Screenshot grounding data:
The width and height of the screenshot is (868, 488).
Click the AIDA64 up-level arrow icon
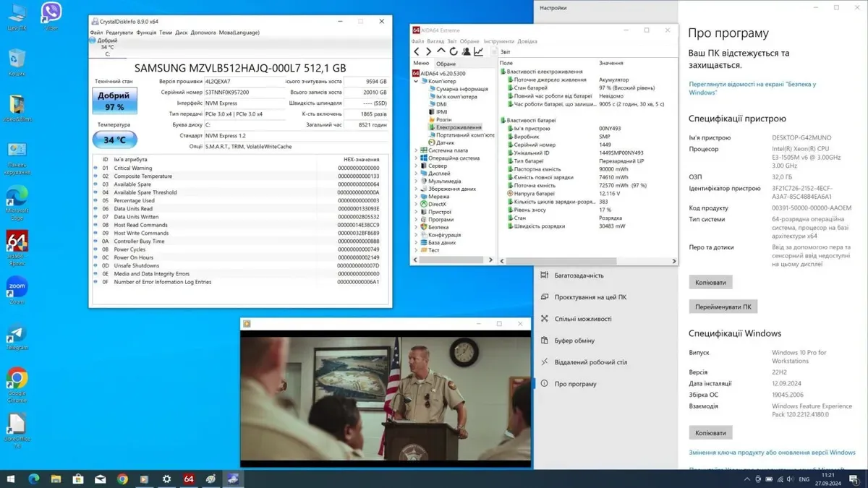[441, 52]
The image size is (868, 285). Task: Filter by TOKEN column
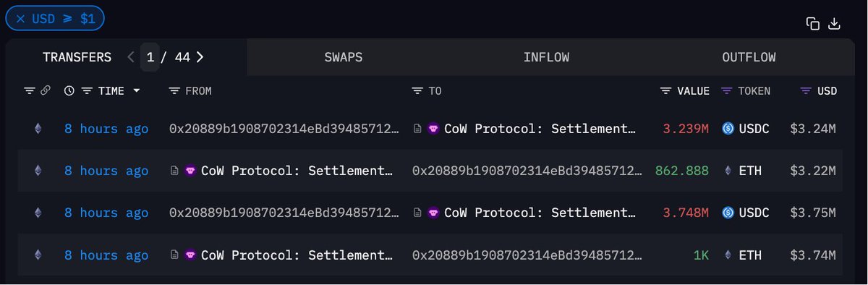click(x=726, y=91)
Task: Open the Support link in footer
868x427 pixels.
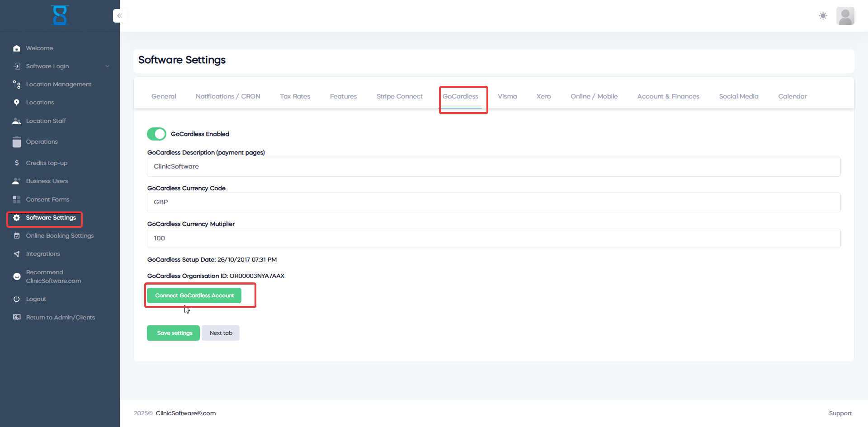Action: (840, 413)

> [What is expected] Word for word, repeat all of the entries above, leaving out the pictures.

> [Result for this exercise]
The width and height of the screenshot is (868, 488).
Click the AIDA64 up-level arrow icon
[441, 52]
The image size is (868, 285). Task: Filter by TOKEN column
click(x=726, y=91)
Task: Open the Support link in footer
868x427 pixels.
Action: (840, 413)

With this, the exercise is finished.